-- START Page extract --
China's SCS Strategy Thread

Jeff Head

General
Registered Member
My question was about your last paragraph and China using reclamation to enlarge is SCS Claims. I have not seen this and was looking for an article reference if you had one. Any nation using reclamation to support or enlarge territorial claims is a big deal as it is not supported in International Law. I'm thinking now you did not mean China was using this to effect it's Claims but rather it's military leverage in the region? If that is the case I would agree, but I don't see it relating to Claims, which is a pretty specific subject.
My point was meant more to the claims they already have.

They are in fact enlarging the islands, the reefs, the shoals and making larger land possessions out of them.

In terms of enlarging their claims, this is what I meant. Sorry for any mis-construal of meaning that that communiction may have caused.

As a result of making better, larger bases, from which they can assert and protect their interests, yes, the PRC is growing its ability to leverage its military in the area if necessary.
 

Equation

Lieutenant General
. Any nation using reclamation to support or enlarge territorial claims is a big deal as it is not supported in International Law.

If it's NOT in the law as the actions by China been described than it is NOT against the law. As Jeff had said before this is a smart move by China. Besides no one is stopping the other party from doing the exact same thing as China does.
 

delft

Brigadier
Come on Delft.

There were no inhabatants of the islands and reefs in question here. Such a comparison does not match what is going on in the South China Sea.
-- END Page extract --
-- START Given information --
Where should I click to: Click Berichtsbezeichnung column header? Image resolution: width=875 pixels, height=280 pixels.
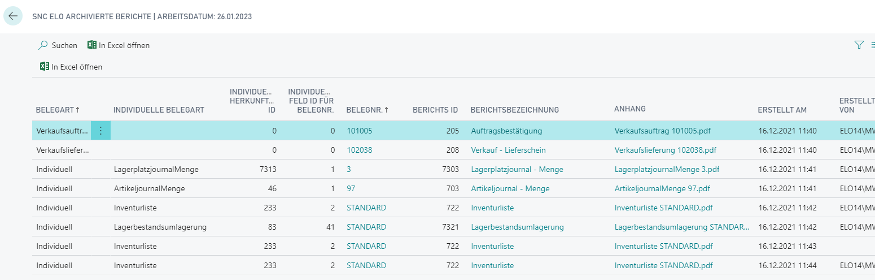[514, 110]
-- END Given information --
**Instructions for the task**
In the forum thread, what does Jeff Head say China is doing to the islands, reefs and shoals? The data has no connection to the forum thread.

**Solution for this task**
China is enlarging them and making larger land possessions out of them.